> [TASK DIRECTIONS]: Copy out verbatim the lines of the listing that begin with the line containing "Describe the element at coordinates (336, 92)" and continue through the line containing "Menu Bar at", and give only those lines.

> [INPUT FOR THIS TASK]:
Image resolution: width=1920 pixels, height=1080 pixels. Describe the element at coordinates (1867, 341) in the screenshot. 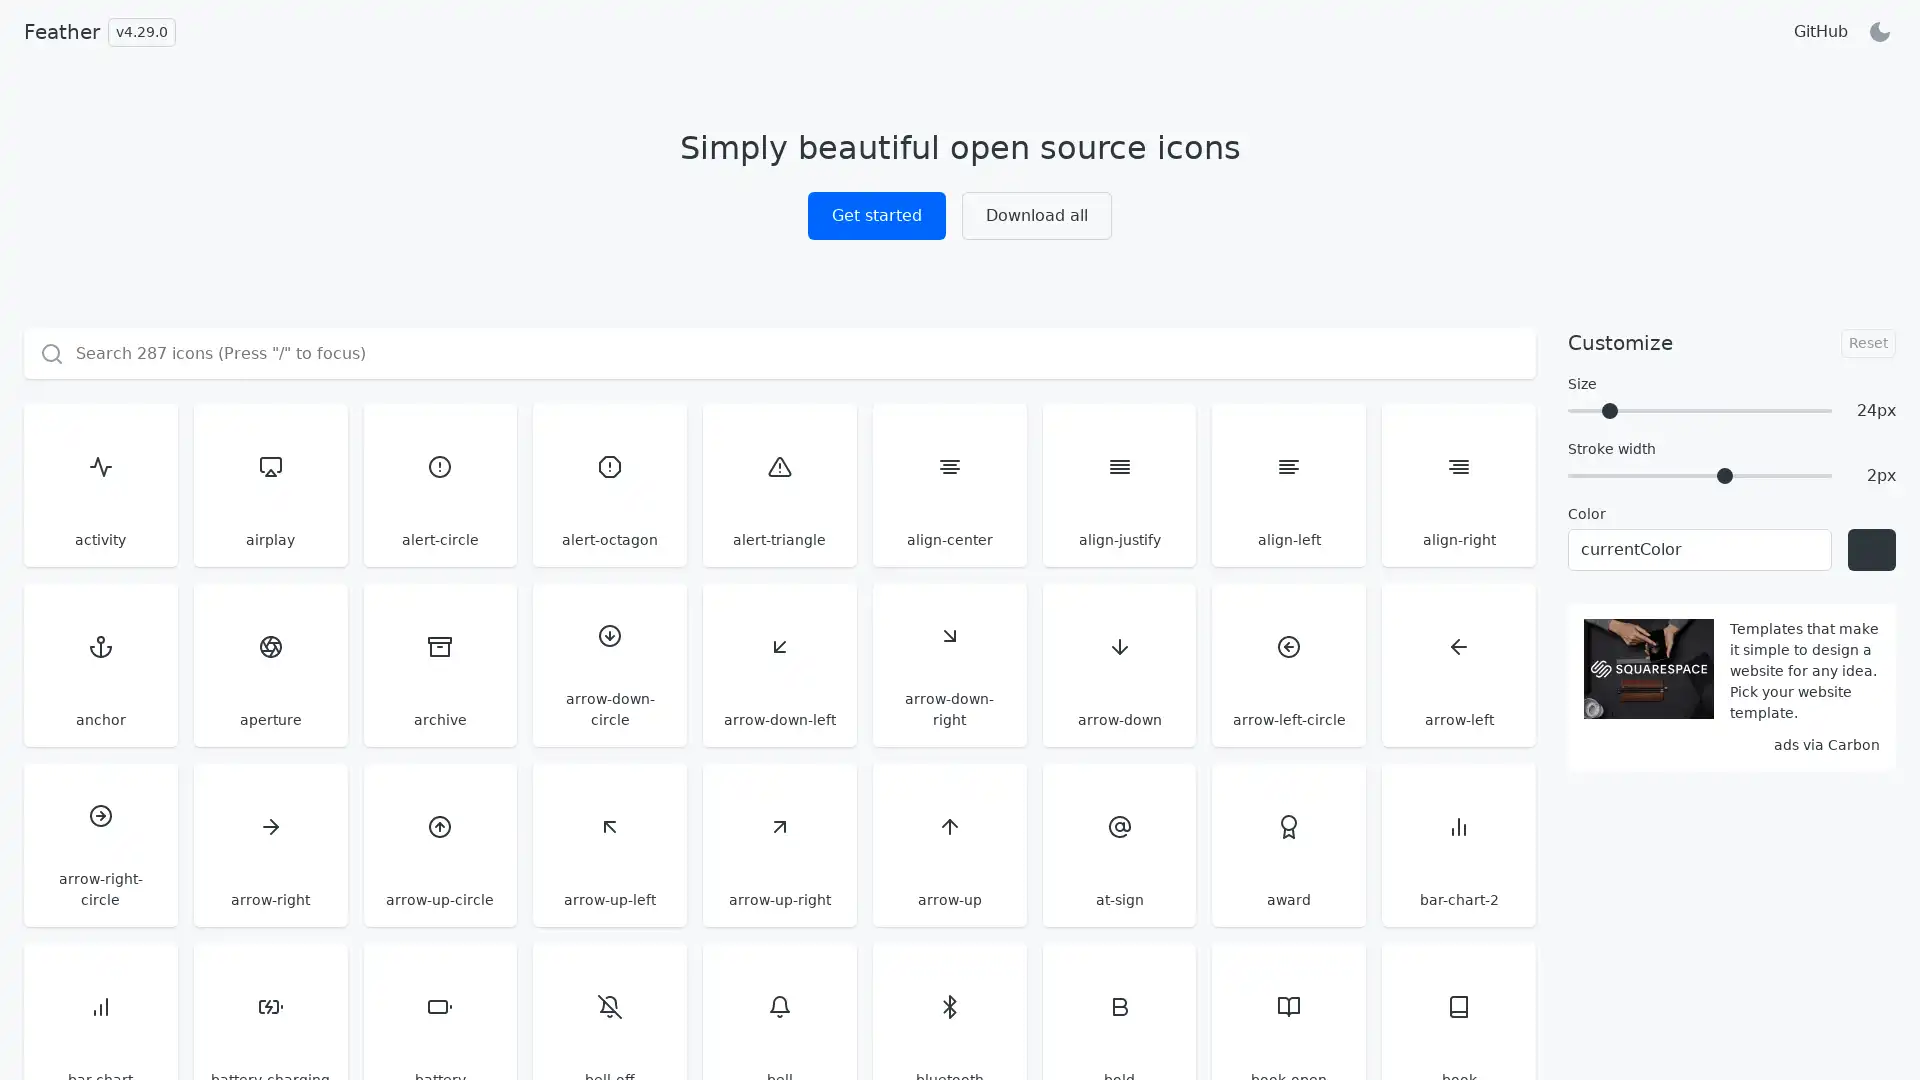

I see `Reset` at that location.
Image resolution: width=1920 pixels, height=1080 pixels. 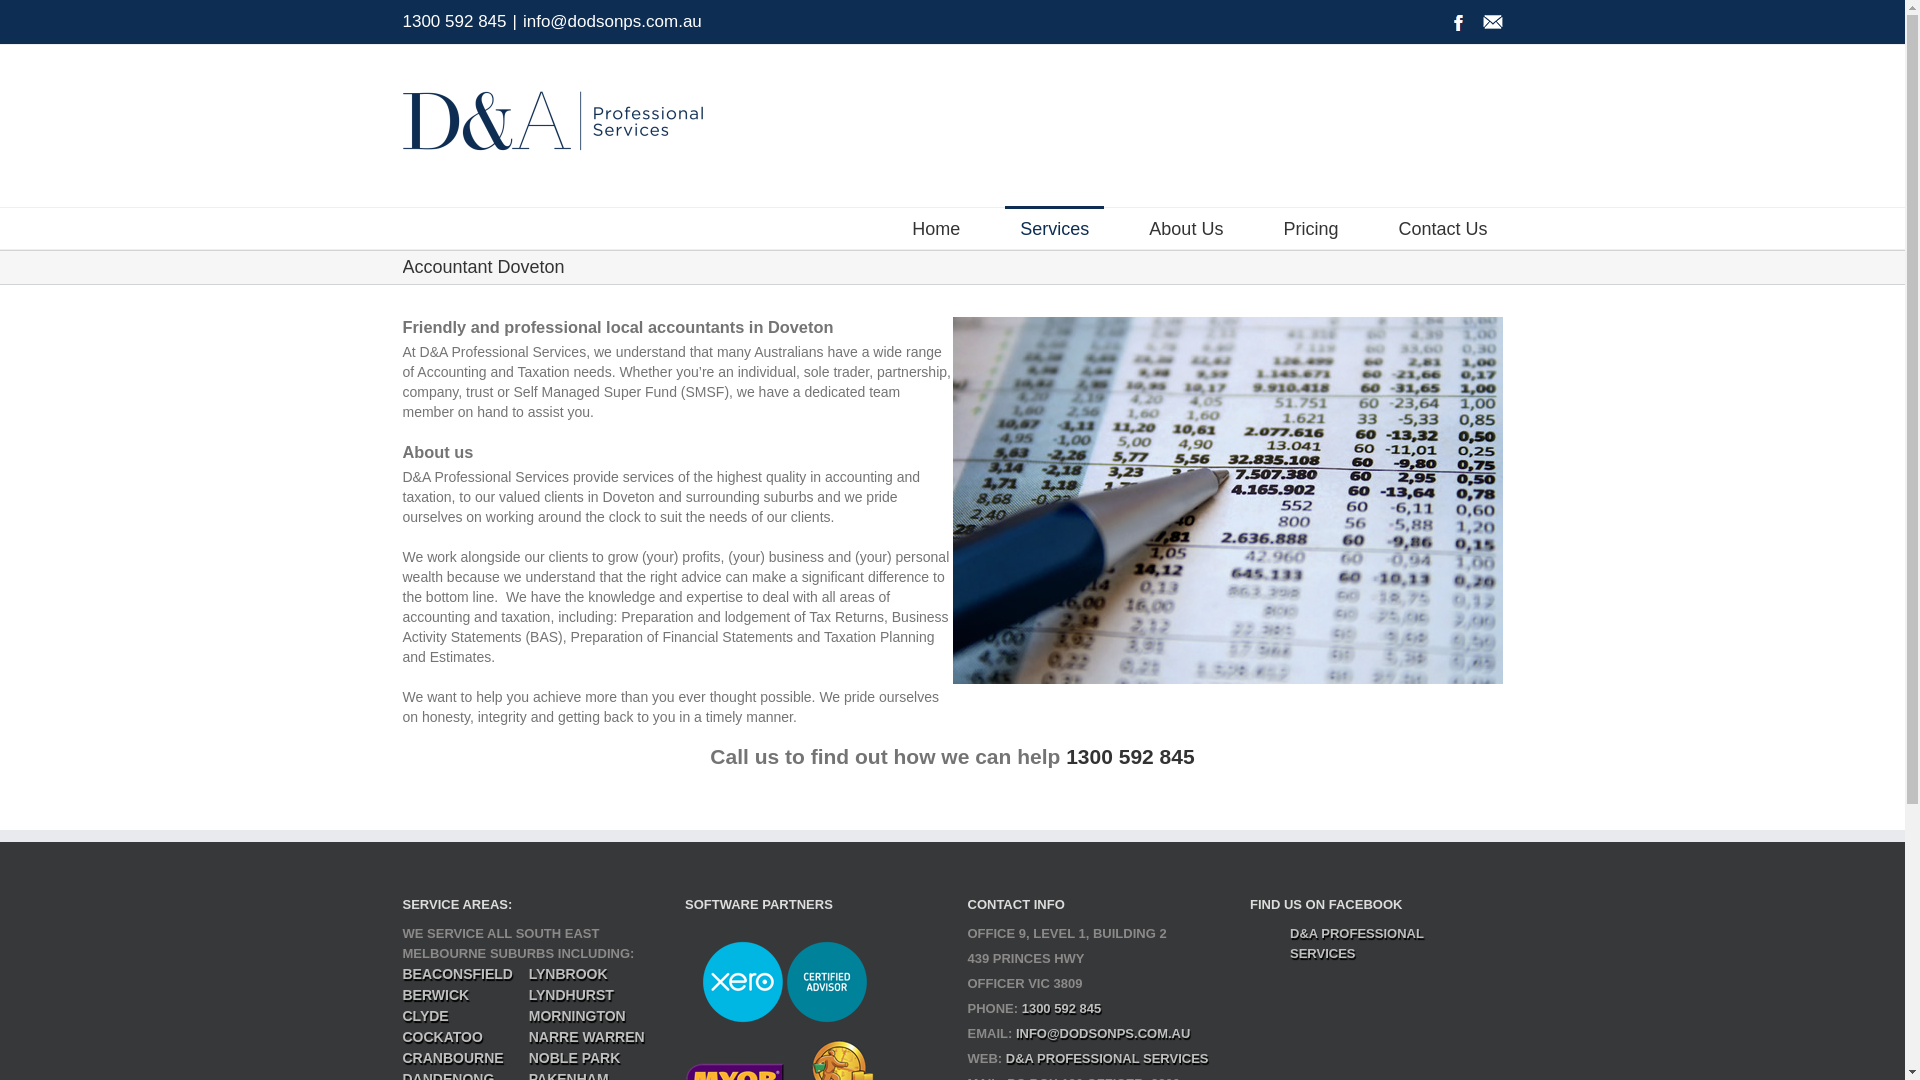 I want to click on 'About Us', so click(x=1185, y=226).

...

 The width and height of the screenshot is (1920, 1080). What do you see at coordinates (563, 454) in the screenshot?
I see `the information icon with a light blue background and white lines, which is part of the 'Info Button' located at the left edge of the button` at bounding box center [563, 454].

* * *

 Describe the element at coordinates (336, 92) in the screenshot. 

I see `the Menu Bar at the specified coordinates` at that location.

> [EXERCISE RESPONSE]:
 Describe the element at coordinates (336, 92) in the screenshot. 

I see `the Menu Bar at the specified coordinates` at that location.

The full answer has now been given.